We then briefly examined the potpourri of graphics applications already written in J and speculated how these might contribute to a project of packaging J for graphical exploration of information. This led naturally to discussion of a recent New York Times article about the popularity of the R language.

Meeting Agenda for NYCJUG 20090113

1. Beginner's regatta: how to read J?

Is the J talent pool deep enough?  How might we cope with its shallowness?


2. Show-and-tell: Meteor report?

How to do multi-dimensional key?


3. Advanced topics: various graphics-related projects: "isigraph Paint Demo.doc",
"J OpenGL.doc", "plottingRepeatedly3D.txt", "TimeSeriesScriptsJWiki.doc", and
first few pages of "OpenGL Example with Keystrokes.doc".

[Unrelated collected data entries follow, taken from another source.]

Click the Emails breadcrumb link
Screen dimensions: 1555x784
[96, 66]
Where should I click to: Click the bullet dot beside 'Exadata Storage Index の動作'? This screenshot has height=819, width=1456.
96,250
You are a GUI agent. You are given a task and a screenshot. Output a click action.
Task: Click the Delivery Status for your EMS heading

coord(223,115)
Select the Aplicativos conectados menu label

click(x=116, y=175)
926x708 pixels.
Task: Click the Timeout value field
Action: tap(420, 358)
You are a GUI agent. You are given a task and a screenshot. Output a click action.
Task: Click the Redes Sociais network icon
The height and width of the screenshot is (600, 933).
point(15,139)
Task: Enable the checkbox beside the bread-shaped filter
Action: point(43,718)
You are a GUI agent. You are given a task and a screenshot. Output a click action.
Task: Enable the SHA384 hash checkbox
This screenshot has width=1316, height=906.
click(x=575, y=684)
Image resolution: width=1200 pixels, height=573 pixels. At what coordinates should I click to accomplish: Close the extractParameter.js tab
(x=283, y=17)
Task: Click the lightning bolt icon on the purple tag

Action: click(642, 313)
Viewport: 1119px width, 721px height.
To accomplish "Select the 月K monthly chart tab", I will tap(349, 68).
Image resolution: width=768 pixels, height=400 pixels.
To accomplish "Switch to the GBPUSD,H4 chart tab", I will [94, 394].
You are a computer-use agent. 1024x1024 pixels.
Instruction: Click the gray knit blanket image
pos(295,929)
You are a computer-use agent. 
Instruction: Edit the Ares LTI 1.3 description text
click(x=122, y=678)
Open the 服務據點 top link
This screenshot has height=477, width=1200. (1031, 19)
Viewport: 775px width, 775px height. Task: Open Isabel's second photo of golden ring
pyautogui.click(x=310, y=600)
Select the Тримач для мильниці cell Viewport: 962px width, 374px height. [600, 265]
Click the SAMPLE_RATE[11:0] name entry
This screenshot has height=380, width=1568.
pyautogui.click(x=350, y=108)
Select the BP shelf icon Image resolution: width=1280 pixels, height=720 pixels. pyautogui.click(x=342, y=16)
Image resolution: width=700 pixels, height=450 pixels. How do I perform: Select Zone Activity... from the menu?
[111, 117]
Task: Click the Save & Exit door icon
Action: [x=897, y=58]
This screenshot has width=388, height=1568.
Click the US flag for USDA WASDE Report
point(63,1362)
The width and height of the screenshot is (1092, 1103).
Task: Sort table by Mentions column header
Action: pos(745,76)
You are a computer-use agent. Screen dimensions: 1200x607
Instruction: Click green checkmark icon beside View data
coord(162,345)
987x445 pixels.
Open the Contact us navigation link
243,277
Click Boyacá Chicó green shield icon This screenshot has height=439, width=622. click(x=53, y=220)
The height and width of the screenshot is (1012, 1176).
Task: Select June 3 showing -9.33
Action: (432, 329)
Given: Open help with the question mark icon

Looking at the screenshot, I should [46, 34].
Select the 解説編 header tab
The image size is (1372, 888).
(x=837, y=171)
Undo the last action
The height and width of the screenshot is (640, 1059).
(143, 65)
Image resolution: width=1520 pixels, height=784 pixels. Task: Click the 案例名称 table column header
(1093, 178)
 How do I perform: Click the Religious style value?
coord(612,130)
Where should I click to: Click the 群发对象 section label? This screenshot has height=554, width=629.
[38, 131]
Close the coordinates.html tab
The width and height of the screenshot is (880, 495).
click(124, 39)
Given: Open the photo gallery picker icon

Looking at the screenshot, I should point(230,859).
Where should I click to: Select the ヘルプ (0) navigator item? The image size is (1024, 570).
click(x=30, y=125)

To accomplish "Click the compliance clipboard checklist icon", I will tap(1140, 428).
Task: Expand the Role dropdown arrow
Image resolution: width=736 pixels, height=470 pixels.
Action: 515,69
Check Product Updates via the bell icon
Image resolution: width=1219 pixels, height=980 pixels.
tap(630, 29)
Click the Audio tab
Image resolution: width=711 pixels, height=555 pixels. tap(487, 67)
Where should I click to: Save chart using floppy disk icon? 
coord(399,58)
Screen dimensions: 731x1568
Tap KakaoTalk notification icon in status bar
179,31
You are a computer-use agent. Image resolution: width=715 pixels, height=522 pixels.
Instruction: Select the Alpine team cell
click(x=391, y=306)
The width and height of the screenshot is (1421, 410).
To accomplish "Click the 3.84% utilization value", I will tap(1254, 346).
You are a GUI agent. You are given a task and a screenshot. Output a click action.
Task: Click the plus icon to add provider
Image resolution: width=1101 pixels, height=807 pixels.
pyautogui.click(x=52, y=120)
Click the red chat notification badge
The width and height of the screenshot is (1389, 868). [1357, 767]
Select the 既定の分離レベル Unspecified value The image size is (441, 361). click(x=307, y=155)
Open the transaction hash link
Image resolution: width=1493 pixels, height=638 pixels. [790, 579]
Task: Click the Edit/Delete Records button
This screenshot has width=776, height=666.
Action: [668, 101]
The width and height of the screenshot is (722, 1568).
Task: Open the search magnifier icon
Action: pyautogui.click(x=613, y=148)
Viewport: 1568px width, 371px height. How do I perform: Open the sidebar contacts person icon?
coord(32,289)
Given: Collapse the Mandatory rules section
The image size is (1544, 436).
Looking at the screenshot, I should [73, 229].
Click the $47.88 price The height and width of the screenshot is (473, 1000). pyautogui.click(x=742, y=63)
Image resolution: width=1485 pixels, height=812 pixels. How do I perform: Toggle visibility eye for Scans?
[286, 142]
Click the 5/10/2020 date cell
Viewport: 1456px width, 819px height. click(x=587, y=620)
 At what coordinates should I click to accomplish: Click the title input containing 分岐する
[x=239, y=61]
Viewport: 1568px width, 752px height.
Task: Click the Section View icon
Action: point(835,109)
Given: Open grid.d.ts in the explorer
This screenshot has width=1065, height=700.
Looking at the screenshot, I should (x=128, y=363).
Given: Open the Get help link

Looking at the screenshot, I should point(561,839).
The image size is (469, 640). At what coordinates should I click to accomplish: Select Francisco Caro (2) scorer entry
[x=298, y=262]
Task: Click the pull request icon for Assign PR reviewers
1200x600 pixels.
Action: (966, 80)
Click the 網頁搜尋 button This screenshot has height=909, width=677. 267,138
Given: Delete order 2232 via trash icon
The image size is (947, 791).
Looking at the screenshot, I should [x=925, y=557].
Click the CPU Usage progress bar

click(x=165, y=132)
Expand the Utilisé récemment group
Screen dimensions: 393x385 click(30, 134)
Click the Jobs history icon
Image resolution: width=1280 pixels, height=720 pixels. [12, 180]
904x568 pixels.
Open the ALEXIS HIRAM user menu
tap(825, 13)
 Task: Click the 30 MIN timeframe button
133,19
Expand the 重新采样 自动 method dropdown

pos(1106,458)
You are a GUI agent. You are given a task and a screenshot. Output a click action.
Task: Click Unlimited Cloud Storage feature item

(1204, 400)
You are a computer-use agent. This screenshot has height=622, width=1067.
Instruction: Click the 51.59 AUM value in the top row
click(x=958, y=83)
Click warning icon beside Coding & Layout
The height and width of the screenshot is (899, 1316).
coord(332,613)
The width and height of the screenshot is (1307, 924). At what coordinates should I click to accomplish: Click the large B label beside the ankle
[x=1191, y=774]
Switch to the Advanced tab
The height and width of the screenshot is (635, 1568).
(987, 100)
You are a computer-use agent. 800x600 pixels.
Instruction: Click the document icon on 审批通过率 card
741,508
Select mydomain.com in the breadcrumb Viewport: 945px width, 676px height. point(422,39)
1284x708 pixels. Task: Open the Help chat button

4. Learning, teaching and promoting J: "Data Analysts Captivated by R.doc",
"Introducing Programming in High School Using Python_inpGrPeBaSa06a.pdf", and
"Great Hackers by Paul Graham.doc".

            +.--------------------+.

Debts never go undischarged -
if the borrower doesn't pay,
the lender does.
  - Grant's wise man

Proceedings

There was some general discussion about working environments in which Dan mentioned that sockets don't work in jconsole. I had mentioned how happy I am with my current environment using jconsole from within an emacs session but that there are a few remaining difficulties like the slight difference in the behavior of "plot": a bug prevents you from showing a surface plot without grid lines.

We also talked about how useful it would be to have a tree datatype in J. Dan was strongly in favor of this but he wasn't at some of the meetings where we discussed this and had a hard time coming up with good problem domains for using trees extensively.

Beginner's regatta

[ I see that John has some material on this following topic in his The Rough Guide to Reading J on the wiki.]

John mentioned that some other participants in Project Euler saw his J code for average (+/%#) and assumed that it was some kind of mnemonic as they were not used to terse coding notation. This brings up one issue with breaking down J expressions into named pieces (an important technique as we see below): is it worthwhile when the full names of cover functions are significanly longer than their corresponding J expressions? This speaks to the utility of terse notation but highlights that it cuts two ways: the superficial ease of reading an English-like expression versus the loss of generality and understanding that comes with a dense, consistent notation.

Reading J

We looked at an example of helping novices understand J code by breaking up expressions into named pieces. This was from Raul Miller:

[Jgeneral] How to read J
from	 Miller, Raul D <rdmiller@usatoday.com>
to	 General forum <general@jsoftware.com>
date	 Fri, Apr 28, 2006 at 12:08 PM
subject	 [Jgeneral] How to read J
	
Looking at some of the recent comments on this forum, some people have problems reading J.

So perhaps a thread on "how to read J" would be helpful.

Fundamentally, to understand a sentence, you need to understand the words used in that sentence, and the grammar used in that sentence.  You also need to understand the context in which that sentence exists.

In the context of J (an imperative language), this usually means understanding what happens when the sentence is executed.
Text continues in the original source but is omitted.